Task to complete: Copy the aquarium CO2 forum thread below in full, word for word.

Text:
• • • •

# co2



## Hilary0618 (Jul 18, 2006)

Hi everyone,
I'm new to the site and new to aquariums in general. My boyfriend and I have had an aquarium with some live plants and fish for over a year now, but we have recently gotten a lot more plants and I want to see them grow nice and big.

I'm reading all the info on this site and I've come to realize how important co2 is. I'm kind of clueless right now about everything and I would appreciate as much advice as possible. Everyone on this site seems so much more educated about this, so I hope some of you can help me  I'm on a budget and I want to know where to find co2 that's reasonably priced. Is there anything else I can do until I get co2 to keep my plants from dying? 

I'm very anxious to learn and I'm very willing to invest my time and money in this. I know my boyfriend is ecstatic because I'm finally into this. He just bought a 110 gallon salt water tank and is trying to fix up our 55 gallon freshwater tank.

If you need to know more about my setup before giving me advice, please ask 

Thanks!
Hilary


----------



## rich311k (Jun 24, 2006)

How much light is over your tank? with a 55 gallon you will need a pressurized system. What kind of plants do you have/


----------



## hoppycalif (Apr 7, 2005)

A good place to start getting an education is http://www.rexgrigg.com/. Some websites have out of date information, but Rex keeps his up to date.


----------



## John N. (Dec 11, 2005)

• • • •

Raw data:
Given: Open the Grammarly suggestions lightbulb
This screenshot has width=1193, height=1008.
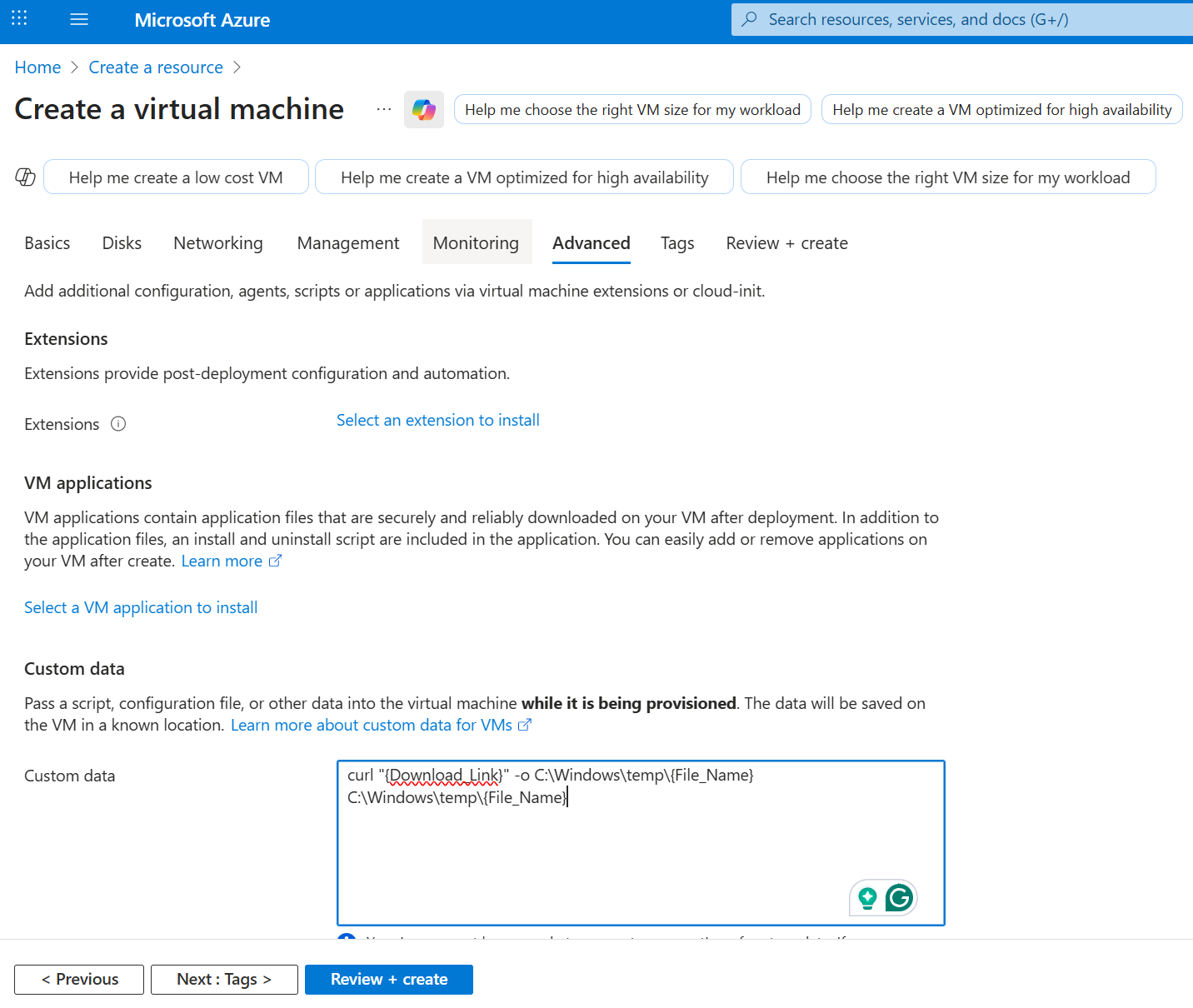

• • • •

The completed task:
# co2



## Hilary0618 (Jul 18, 2006)

Hi everyone,
I'm new to the site and new to aquariums in general. My boyfriend and I have had an aquarium with some live plants and fish for over a year now, but we have recently gotten a lot more plants and I want to see them grow nice and big.

I'm reading all the info on this site and I've come to realize how important co2 is. I'm kind of clueless right now about everything and I would appreciate as much advice as possible. Everyone on this site seems so much more educated about this, so I hope some of you can help me  I'm on a budget and I want to know where to find co2 that's reasonably priced. Is there anything else I can do until I get co2 to keep my plants from dying? 

I'm very anxious to learn and I'm very willing to invest my time and money in this. I know my boyfriend is ecstatic because I'm finally into this. He just bought a 110 gallon salt water tank and is trying to fix up our 55 gallon freshwater tank.

If you need to know more about my setup before giving me advice, please ask 

Thanks!
Hilary


----------



## rich311k (Jun 24, 2006)

How much light is over your tank? with a 55 gallon you will need a pressurized system. What kind of plants do you have/


----------



## hoppycalif (Apr 7, 2005)

A good place to start getting an education is http://www.rexgrigg.com/. Some websites have out of date information, but Rex keeps his up to date.


----------



## John N. (Dec 11, 2005)